[Exercise inputs — start]

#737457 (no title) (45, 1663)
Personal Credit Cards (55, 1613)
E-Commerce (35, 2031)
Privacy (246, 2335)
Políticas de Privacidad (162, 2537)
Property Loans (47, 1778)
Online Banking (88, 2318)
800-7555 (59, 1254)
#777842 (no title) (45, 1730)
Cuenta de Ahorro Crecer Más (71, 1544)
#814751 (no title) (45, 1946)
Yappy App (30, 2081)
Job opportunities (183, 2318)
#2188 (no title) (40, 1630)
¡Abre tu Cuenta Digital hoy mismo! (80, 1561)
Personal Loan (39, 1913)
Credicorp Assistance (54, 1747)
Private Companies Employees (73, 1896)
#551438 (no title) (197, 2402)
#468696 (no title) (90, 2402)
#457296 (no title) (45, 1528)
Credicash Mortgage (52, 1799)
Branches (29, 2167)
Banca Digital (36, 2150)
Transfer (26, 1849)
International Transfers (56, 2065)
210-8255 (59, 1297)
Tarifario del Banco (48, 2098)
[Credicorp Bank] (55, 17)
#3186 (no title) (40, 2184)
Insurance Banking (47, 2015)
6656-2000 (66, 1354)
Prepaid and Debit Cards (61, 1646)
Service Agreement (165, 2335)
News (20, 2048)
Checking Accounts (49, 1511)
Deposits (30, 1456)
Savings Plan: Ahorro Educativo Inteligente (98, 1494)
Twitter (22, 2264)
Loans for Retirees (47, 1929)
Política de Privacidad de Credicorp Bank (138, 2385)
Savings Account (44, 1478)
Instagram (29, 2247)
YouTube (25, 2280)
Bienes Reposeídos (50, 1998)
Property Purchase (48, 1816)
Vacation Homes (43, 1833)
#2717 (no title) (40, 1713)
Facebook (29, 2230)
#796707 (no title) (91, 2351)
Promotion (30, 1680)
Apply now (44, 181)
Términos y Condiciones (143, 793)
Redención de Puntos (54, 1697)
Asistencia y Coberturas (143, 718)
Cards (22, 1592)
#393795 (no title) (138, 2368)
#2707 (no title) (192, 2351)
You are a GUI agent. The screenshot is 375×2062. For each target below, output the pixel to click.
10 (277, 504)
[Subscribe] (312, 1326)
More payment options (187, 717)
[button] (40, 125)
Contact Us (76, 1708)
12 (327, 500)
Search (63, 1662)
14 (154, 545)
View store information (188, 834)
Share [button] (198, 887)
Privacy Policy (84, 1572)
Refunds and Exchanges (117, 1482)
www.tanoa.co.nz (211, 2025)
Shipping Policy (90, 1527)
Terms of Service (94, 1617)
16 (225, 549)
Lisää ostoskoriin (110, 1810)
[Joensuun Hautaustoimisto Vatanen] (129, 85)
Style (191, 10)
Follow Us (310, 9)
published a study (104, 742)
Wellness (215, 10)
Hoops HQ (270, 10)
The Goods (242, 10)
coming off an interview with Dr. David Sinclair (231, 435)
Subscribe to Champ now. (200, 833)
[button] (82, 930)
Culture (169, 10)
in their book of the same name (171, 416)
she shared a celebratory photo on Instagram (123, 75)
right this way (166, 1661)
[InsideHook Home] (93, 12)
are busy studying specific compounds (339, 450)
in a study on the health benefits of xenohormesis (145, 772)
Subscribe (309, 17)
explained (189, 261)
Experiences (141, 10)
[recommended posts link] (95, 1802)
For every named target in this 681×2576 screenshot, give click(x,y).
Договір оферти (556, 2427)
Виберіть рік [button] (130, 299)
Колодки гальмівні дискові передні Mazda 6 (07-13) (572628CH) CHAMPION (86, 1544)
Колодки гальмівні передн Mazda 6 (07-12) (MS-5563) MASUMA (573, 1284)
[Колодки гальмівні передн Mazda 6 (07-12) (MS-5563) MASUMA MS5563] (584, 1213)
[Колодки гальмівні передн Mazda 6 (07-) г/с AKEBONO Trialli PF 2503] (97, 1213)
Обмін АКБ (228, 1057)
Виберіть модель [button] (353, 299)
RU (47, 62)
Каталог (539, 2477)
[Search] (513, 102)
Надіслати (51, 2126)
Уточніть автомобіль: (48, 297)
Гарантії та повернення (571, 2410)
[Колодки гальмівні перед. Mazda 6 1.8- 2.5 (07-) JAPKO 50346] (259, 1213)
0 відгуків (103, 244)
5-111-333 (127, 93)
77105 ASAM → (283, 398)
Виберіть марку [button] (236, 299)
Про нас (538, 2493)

[Exercise inputs — finish]

#### Goal of the exercise:
Your answer should be the lines above, from the line containing "E-Commerce (35, 2031)" up to and including the line containing "mismo! (80, 1561)", reproduced exactly and with nothing else.

#### Response:
E-Commerce (35, 2031)
Privacy (246, 2335)
Políticas de Privacidad (162, 2537)
Property Loans (47, 1778)
Online Banking (88, 2318)
800-7555 (59, 1254)
#777842 (no title) (45, 1730)
Cuenta de Ahorro Crecer Más (71, 1544)
#814751 (no title) (45, 1946)
Yappy App (30, 2081)
Job opportunities (183, 2318)
#2188 (no title) (40, 1630)
¡Abre tu Cuenta Digital hoy mismo! (80, 1561)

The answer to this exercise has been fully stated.